:: Dataset content ::

------------------------------------------------

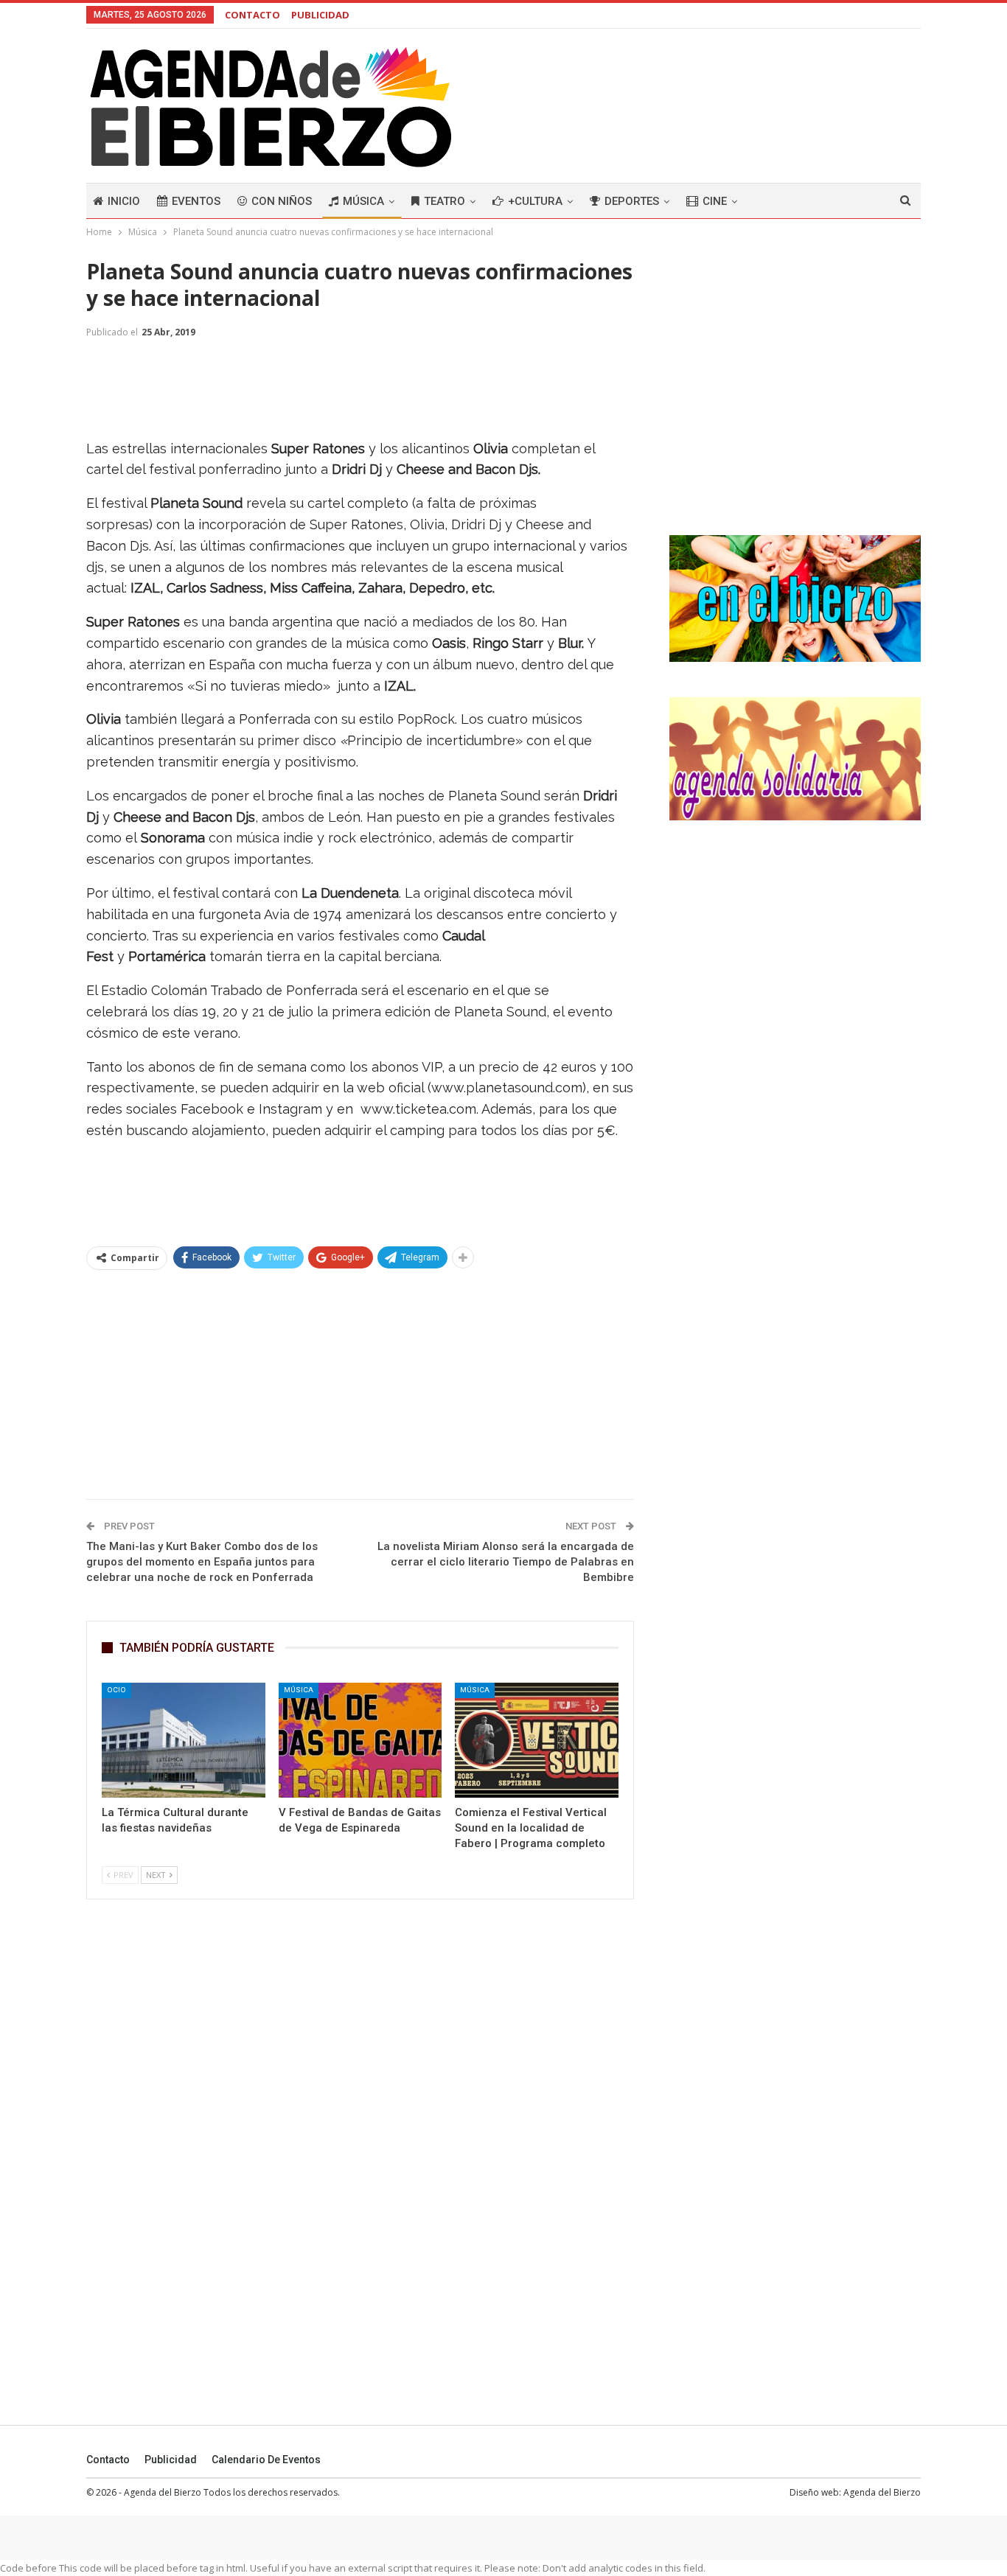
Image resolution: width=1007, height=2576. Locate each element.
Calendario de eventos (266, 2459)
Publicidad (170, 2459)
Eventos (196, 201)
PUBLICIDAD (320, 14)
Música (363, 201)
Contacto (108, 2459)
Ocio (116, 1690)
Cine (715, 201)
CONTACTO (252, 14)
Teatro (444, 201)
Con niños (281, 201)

------------------------------------------------

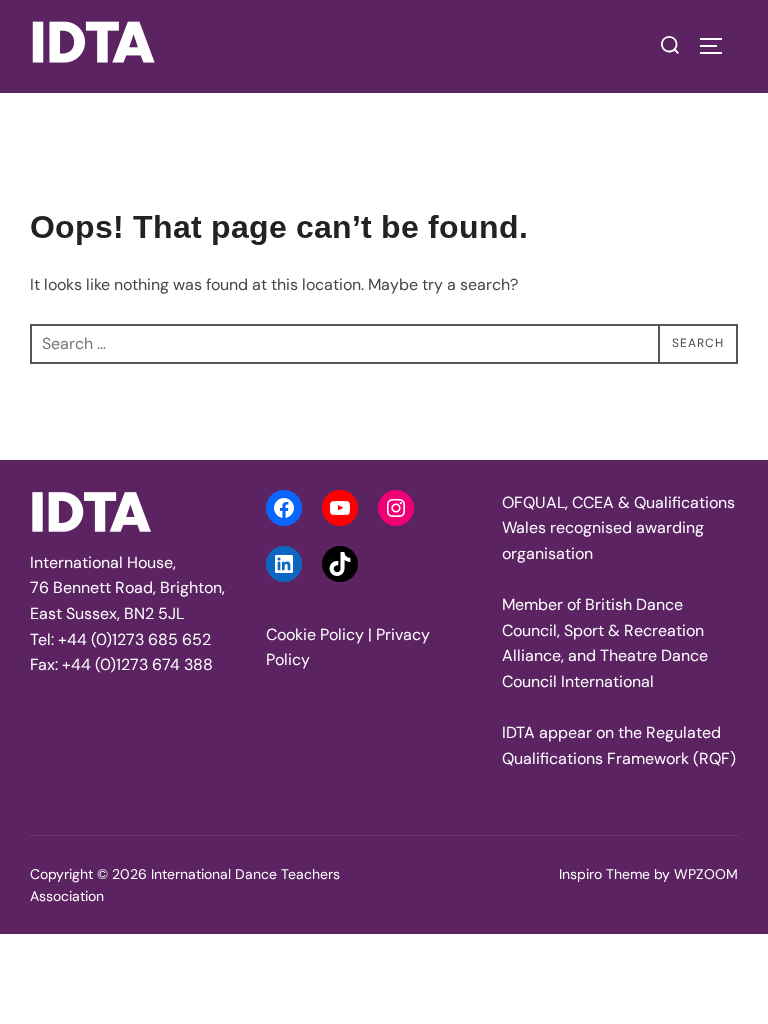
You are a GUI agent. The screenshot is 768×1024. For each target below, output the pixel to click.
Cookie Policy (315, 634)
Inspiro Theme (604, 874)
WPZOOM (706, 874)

------------------------------------------------

:: Problem requirements ::
Of the entries above, repeat exactly the lines between the line with "Image resolution: width=1007, height=2576." and the line with "Con niños (281, 201)", inclusive, and no others.

:: Written solution ::
Image resolution: width=1007, height=2576. Locate each element.
Calendario de eventos (266, 2459)
Publicidad (170, 2459)
Eventos (196, 201)
PUBLICIDAD (320, 14)
Música (363, 201)
Contacto (108, 2459)
Ocio (116, 1690)
Cine (715, 201)
CONTACTO (252, 14)
Teatro (444, 201)
Con niños (281, 201)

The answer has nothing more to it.